Behind Basso was Jan Ullrich, the 1997 Tour champion whose challenge fizzled Friday and Saturday in the Pyrenees. There, Armstrong demolished his rivals with dominant displays of climbing, all but clearing his path to the podium in Paris next Sunday.

Armstrong took the overall leader's yellow jersey from Thomas Voeckler, the resilient French champion who finally fell prey to the 32-year-old Texan having bravely and narrowly defended his lead in the Pyrenees. There, Armstrong whittled Voeckler's lead down to 22 seconds — from more than nine minutes before the mountains.

Voeckler, 25, buckled in the heat and on the climbs of the 112-mile stage from Valreas to Villard-de-Lans on Tuesday.

Armstrong now has 61 yellow jerseys in his Tour career. He also wore yellow for one day after the team time trial on July 7, where his U.S. Postal Squad won for a second straight year, but ceded the lead to Voeckler the next day.

Bonus seconds earned by Armstrong for winning Tuesday's stage extended his overall lead on Basso to 1 minute and 25 seconds. If he can hold that advantage for two more days in the Alps and in a time trial on Saturday, Armstrong will pedal into the history books when the three-week cycling marathon ends on the crowd-packed Champs-Elysees on Sunday.

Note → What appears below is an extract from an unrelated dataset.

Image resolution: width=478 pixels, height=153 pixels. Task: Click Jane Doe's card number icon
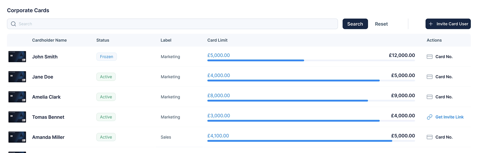tap(430, 77)
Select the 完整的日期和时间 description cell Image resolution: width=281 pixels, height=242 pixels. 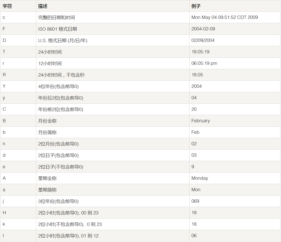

Ullrich, left behind by Armstrong's final burst of speed, was three seconds slower than the Texan and Basso, who finished in the same time. Armstrong pumped his fists as he crossed the line.

Andreas Kloden, Ullrich's teammate, looks headed for the third spot on the podium in Paris. He is third in the overall standings, 3:22 behind Armstrong. He placed fourth Tuesday's stage, six seconds behind Armstrong.

Riders faced some of the hottest temperatures yet, with the mercury climbing as high as 86 Fahrenheit. The stage included seven climbs.